On this Christmas Eve here in New Mexico, families are lining the sidewalks in their neighborhoods with luminarias, simple paper bags with sand in the bottom and one votive candle. It’s a beautiful Christmas tradition, designed to direct the Christ child to the family’s home. You may enjoy this Mortality Minute video I did about this tradition of visiting cemeteries on Christmas Eve:
And while you are gathering with loved ones, here’s a great article about using holiday face time to have a serious discussion about end-of-life issues, BEFORE someone ends up in the emergency room. Here are a few tips from this story, Holiday gatherings are a good time to discuss an uncomfortable subject – end-of-life decisions.
The holiday season is a time for families to gather together, open presents, share meals and … discuss the end of our lives.

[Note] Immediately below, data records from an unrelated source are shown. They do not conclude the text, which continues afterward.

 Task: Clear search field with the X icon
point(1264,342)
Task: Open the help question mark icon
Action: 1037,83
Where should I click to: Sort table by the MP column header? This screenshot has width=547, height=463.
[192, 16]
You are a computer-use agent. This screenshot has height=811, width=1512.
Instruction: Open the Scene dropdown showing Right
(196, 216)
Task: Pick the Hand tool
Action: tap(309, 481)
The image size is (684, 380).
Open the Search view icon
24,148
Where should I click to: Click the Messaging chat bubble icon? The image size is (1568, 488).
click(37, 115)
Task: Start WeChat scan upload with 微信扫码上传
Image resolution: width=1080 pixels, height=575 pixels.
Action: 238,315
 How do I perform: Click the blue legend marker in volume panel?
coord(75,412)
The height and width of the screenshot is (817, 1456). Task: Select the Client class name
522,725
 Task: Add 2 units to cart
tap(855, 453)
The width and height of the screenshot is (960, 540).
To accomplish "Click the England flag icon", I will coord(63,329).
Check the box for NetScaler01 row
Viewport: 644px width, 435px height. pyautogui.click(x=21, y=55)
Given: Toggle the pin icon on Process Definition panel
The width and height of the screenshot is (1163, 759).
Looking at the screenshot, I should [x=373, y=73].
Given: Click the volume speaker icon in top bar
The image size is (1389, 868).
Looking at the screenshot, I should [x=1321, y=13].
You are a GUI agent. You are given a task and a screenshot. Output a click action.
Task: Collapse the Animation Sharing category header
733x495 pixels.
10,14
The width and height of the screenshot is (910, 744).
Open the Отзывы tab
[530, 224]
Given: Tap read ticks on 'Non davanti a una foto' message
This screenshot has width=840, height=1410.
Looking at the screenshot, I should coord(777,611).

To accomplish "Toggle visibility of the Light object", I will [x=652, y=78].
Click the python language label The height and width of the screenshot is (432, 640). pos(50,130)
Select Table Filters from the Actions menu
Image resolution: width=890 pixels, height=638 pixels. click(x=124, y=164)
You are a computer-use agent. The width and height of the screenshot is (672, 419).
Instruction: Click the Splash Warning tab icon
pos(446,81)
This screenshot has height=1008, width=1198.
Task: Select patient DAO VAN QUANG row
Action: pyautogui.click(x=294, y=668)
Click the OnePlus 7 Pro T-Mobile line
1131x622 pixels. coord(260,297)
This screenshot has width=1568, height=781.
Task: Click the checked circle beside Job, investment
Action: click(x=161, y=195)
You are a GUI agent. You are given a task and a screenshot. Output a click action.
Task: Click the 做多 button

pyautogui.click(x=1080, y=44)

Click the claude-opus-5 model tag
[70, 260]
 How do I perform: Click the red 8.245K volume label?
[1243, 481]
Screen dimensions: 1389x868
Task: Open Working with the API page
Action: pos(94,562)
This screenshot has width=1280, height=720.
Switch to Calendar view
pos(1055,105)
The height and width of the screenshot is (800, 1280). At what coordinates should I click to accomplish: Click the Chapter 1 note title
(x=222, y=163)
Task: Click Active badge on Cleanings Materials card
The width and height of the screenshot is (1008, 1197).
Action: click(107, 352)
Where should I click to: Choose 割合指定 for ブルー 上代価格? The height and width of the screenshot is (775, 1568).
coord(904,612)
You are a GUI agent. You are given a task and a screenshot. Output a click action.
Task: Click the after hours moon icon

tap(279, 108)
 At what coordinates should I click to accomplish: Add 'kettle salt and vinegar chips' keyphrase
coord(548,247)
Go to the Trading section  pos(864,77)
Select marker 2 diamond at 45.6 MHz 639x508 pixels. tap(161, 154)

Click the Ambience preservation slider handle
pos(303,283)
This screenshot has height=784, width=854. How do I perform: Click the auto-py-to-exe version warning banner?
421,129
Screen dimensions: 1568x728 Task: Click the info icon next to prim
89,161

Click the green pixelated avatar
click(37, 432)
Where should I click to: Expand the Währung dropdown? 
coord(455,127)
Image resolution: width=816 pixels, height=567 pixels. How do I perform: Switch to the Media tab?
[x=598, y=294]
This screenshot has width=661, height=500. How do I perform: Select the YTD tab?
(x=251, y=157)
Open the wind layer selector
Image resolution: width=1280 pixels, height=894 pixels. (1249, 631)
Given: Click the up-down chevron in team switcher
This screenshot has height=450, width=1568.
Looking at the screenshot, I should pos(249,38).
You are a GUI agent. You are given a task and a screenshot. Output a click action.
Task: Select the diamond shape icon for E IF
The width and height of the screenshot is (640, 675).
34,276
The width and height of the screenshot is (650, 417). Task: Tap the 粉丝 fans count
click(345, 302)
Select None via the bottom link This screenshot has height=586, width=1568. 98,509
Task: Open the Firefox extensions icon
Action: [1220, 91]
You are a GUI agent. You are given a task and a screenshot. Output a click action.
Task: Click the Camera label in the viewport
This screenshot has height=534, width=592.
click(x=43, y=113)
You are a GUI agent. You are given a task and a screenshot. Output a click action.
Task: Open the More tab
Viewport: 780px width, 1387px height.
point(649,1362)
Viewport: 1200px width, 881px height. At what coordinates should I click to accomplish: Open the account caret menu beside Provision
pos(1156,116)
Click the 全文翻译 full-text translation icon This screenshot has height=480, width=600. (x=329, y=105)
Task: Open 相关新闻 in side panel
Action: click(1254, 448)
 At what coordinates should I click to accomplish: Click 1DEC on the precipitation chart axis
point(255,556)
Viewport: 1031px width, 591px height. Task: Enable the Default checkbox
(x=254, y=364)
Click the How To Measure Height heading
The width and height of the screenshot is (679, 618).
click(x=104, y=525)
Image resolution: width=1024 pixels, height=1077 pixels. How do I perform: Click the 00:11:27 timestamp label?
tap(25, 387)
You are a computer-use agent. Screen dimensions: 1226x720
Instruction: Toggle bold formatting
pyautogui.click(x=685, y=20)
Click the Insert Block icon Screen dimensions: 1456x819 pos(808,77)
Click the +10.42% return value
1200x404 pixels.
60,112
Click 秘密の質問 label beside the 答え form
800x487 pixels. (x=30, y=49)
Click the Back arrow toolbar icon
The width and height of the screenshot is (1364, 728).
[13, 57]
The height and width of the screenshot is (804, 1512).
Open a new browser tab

Discuss the end of our lives?
If discussing The End seems out of place to you, you may need to rethink your priorities. There is no good time to discuss planning for the end of our lives. As a result, far too many people never discuss the topic with their loved ones.
In fact, a recent study noted that only one-third of U.S. adults have advanced directives for their end-of-life care. This lack of planning means loved ones are often left with no guidance when something goes wrong. Instead of having a plan in place, decision-makers are left to grapple with tough choices at times when they’re already under tremendous stress and emotional fatigue.
- Broach end-of-life issues as something you’re concerned about. Say that you’d like to take just half an hour to talk about these things and learn what everyone’s wishes are. Note that it’s better to talk about it now than in a crisis situation.
- Be intuitive toward the feelings of others and understand that not everyone will be ready or willing to have this conversation.
- When someone states their wishes, repeat them back to make sure you truly understand.